### Your instructions
Could you echo every one of the records below verbatim, line for line, without changing a thing?

### Data listing
----

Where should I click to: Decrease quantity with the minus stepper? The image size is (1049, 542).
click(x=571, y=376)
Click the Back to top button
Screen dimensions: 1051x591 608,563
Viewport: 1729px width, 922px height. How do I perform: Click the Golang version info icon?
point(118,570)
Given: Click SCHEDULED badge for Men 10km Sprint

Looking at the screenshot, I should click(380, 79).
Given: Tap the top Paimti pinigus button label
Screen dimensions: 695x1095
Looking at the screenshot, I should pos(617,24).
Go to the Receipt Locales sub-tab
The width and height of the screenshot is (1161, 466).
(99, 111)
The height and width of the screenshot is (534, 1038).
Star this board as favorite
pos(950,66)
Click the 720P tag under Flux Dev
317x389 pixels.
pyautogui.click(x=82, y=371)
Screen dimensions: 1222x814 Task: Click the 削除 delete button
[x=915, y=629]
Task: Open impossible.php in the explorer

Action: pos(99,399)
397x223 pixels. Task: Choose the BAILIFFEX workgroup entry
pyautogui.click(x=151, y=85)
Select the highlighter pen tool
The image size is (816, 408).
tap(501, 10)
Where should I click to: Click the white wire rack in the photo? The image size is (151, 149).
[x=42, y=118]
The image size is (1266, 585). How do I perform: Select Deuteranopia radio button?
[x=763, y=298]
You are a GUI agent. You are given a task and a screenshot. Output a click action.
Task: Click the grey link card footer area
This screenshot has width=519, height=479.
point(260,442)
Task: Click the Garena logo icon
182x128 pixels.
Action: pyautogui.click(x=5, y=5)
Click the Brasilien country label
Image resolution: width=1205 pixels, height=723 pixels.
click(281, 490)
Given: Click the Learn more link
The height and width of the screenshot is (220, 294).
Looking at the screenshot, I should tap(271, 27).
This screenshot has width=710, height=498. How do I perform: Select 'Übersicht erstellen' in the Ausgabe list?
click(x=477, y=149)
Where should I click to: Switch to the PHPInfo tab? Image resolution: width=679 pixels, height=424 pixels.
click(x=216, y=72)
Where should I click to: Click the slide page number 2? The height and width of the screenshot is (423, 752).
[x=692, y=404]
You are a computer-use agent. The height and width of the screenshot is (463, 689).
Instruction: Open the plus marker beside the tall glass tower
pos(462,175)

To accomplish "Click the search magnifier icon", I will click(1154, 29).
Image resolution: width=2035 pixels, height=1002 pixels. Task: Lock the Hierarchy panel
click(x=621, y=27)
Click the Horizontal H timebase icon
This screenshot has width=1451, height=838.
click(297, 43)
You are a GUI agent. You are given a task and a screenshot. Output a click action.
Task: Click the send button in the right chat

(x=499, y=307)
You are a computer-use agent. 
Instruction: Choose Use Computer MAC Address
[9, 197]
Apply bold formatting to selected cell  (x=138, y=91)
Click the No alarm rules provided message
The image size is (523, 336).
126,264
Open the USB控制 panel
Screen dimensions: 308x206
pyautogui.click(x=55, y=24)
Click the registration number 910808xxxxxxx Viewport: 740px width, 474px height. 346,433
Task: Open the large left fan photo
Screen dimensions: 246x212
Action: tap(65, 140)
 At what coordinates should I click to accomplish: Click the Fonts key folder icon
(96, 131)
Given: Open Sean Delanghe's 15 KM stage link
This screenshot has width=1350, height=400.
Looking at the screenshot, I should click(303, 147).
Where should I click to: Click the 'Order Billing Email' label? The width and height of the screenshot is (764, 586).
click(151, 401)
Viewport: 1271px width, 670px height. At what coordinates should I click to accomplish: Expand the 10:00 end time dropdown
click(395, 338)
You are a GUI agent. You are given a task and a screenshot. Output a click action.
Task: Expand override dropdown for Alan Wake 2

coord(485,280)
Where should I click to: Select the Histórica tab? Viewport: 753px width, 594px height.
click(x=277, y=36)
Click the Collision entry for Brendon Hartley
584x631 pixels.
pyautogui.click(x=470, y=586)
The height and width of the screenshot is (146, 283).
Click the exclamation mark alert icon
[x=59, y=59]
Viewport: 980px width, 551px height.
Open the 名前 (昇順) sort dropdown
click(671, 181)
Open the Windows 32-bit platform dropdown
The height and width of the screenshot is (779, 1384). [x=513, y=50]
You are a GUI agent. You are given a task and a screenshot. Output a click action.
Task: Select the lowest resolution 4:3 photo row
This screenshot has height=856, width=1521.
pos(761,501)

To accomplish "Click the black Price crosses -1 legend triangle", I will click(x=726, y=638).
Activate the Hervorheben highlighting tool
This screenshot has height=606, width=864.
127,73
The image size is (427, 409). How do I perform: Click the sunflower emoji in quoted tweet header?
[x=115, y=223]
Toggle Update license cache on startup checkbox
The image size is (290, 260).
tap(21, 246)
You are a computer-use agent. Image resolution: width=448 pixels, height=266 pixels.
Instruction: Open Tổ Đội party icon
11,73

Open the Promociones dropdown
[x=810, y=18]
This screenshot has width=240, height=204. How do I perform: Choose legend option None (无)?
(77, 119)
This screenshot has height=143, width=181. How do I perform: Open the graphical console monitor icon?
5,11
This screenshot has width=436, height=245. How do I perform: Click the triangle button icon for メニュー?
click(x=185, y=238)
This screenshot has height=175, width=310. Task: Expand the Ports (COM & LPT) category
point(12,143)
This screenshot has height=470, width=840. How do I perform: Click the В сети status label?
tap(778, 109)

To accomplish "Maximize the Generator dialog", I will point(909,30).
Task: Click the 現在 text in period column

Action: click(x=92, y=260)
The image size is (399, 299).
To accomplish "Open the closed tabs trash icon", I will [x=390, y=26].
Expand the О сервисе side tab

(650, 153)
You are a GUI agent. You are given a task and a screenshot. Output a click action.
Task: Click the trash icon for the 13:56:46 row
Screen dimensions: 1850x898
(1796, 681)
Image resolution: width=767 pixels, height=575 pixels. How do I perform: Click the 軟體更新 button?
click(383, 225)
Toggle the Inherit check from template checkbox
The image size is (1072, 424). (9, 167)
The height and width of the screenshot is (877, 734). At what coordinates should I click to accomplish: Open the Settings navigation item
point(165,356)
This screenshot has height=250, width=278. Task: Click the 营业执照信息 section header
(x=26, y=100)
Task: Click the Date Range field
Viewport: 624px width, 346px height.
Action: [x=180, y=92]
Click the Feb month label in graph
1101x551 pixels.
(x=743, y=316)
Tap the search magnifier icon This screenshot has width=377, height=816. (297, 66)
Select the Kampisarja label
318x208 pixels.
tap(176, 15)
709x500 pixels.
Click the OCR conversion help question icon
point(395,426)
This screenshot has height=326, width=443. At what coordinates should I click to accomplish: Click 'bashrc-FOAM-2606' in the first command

----

### Result for this exercise
Where should I click to: Decrease quantity with the minus stepper? The image size is (1049, 542).
click(x=571, y=376)
Click the Back to top button
Screen dimensions: 1051x591 608,563
Viewport: 1729px width, 922px height. How do I perform: Click the Golang version info icon?
point(118,570)
Given: Click SCHEDULED badge for Men 10km Sprint

Looking at the screenshot, I should click(380, 79).
Given: Tap the top Paimti pinigus button label
Screen dimensions: 695x1095
Looking at the screenshot, I should pos(617,24).
Go to the Receipt Locales sub-tab
The width and height of the screenshot is (1161, 466).
(99, 111)
The height and width of the screenshot is (534, 1038).
Star this board as favorite
pos(950,66)
Click the 720P tag under Flux Dev
317x389 pixels.
pyautogui.click(x=82, y=371)
Screen dimensions: 1222x814 Task: Click the 削除 delete button
[x=915, y=629]
Task: Open impossible.php in the explorer

Action: pos(99,399)
397x223 pixels. Task: Choose the BAILIFFEX workgroup entry
pyautogui.click(x=151, y=85)
Select the highlighter pen tool
The image size is (816, 408).
tap(501, 10)
Where should I click to: Click the white wire rack in the photo? The image size is (151, 149).
[x=42, y=118]
The image size is (1266, 585). How do I perform: Select Deuteranopia radio button?
[x=763, y=298]
You are a GUI agent. You are given a task and a screenshot. Output a click action.
Task: Click the grey link card footer area
This screenshot has width=519, height=479.
point(260,442)
Task: Click the Garena logo icon
182x128 pixels.
Action: pyautogui.click(x=5, y=5)
Click the Brasilien country label
Image resolution: width=1205 pixels, height=723 pixels.
click(281, 490)
Given: Click the Learn more link
The height and width of the screenshot is (220, 294).
Looking at the screenshot, I should tap(271, 27).
This screenshot has width=710, height=498. How do I perform: Select 'Übersicht erstellen' in the Ausgabe list?
click(x=477, y=149)
Where should I click to: Switch to the PHPInfo tab? Image resolution: width=679 pixels, height=424 pixels.
click(x=216, y=72)
Where should I click to: Click the slide page number 2? The height and width of the screenshot is (423, 752).
[x=692, y=404]
You are a computer-use agent. The height and width of the screenshot is (463, 689).
Instruction: Open the plus marker beside the tall glass tower
pos(462,175)

To accomplish "Click the search magnifier icon", I will click(1154, 29).
Image resolution: width=2035 pixels, height=1002 pixels. Task: Lock the Hierarchy panel
click(x=621, y=27)
Click the Horizontal H timebase icon
This screenshot has width=1451, height=838.
click(297, 43)
You are a GUI agent. You are given a task and a screenshot. Output a click action.
Task: Click the send button in the right chat

(x=499, y=307)
You are a computer-use agent. 
Instruction: Choose Use Computer MAC Address
[9, 197]
Apply bold formatting to selected cell  (x=138, y=91)
Click the No alarm rules provided message
The image size is (523, 336).
126,264
Open the USB控制 panel
Screen dimensions: 308x206
pyautogui.click(x=55, y=24)
Click the registration number 910808xxxxxxx Viewport: 740px width, 474px height. 346,433
Task: Open the large left fan photo
Screen dimensions: 246x212
Action: tap(65, 140)
 At what coordinates should I click to accomplish: Click the Fonts key folder icon
(96, 131)
Given: Open Sean Delanghe's 15 KM stage link
This screenshot has width=1350, height=400.
Looking at the screenshot, I should click(303, 147).
Where should I click to: Click the 'Order Billing Email' label? The width and height of the screenshot is (764, 586).
click(151, 401)
Viewport: 1271px width, 670px height. At what coordinates should I click to accomplish: Expand the 10:00 end time dropdown
click(395, 338)
You are a GUI agent. You are given a task and a screenshot. Output a click action.
Task: Expand override dropdown for Alan Wake 2

coord(485,280)
Where should I click to: Select the Histórica tab? Viewport: 753px width, 594px height.
click(x=277, y=36)
Click the Collision entry for Brendon Hartley
584x631 pixels.
pyautogui.click(x=470, y=586)
The height and width of the screenshot is (146, 283).
Click the exclamation mark alert icon
[x=59, y=59]
Viewport: 980px width, 551px height.
Open the 名前 (昇順) sort dropdown
click(671, 181)
Open the Windows 32-bit platform dropdown
The height and width of the screenshot is (779, 1384). [x=513, y=50]
You are a GUI agent. You are given a task and a screenshot. Output a click action.
Task: Select the lowest resolution 4:3 photo row
This screenshot has height=856, width=1521.
pos(761,501)

To accomplish "Click the black Price crosses -1 legend triangle", I will click(x=726, y=638).
Activate the Hervorheben highlighting tool
This screenshot has height=606, width=864.
127,73
The image size is (427, 409). How do I perform: Click the sunflower emoji in quoted tweet header?
[x=115, y=223]
Toggle Update license cache on startup checkbox
The image size is (290, 260).
tap(21, 246)
You are a computer-use agent. Image resolution: width=448 pixels, height=266 pixels.
Instruction: Open Tổ Đội party icon
11,73

Open the Promociones dropdown
[x=810, y=18]
This screenshot has width=240, height=204. How do I perform: Choose legend option None (无)?
(77, 119)
This screenshot has height=143, width=181. How do I perform: Open the graphical console monitor icon?
5,11
This screenshot has width=436, height=245. How do I perform: Click the triangle button icon for メニュー?
click(x=185, y=238)
This screenshot has height=175, width=310. Task: Expand the Ports (COM & LPT) category
point(12,143)
This screenshot has height=470, width=840. How do I perform: Click the В сети status label?
tap(778, 109)

To accomplish "Maximize the Generator dialog", I will point(909,30).
Task: Click the 現在 text in period column

Action: click(x=92, y=260)
The image size is (399, 299).
To accomplish "Open the closed tabs trash icon", I will [x=390, y=26].
Expand the О сервисе side tab

(650, 153)
You are a GUI agent. You are given a task and a screenshot. Output a click action.
Task: Click the trash icon for the 13:56:46 row
Screen dimensions: 1850x898
(1796, 681)
Image resolution: width=767 pixels, height=575 pixels. How do I perform: Click the 軟體更新 button?
click(383, 225)
Toggle the Inherit check from template checkbox
The image size is (1072, 424). (9, 167)
The height and width of the screenshot is (877, 734). At what coordinates should I click to accomplish: Open the Settings navigation item
point(165,356)
This screenshot has height=250, width=278. Task: Click the 营业执照信息 section header
(x=26, y=100)
Task: Click the Date Range field
Viewport: 624px width, 346px height.
Action: [x=180, y=92]
Click the Feb month label in graph
1101x551 pixels.
(x=743, y=316)
Tap the search magnifier icon This screenshot has width=377, height=816. (297, 66)
Select the Kampisarja label
318x208 pixels.
tap(176, 15)
709x500 pixels.
Click the OCR conversion help question icon
point(395,426)
This screenshot has height=326, width=443. At what coordinates should I click to accomplish: Click 'bashrc-FOAM-2606' in the first command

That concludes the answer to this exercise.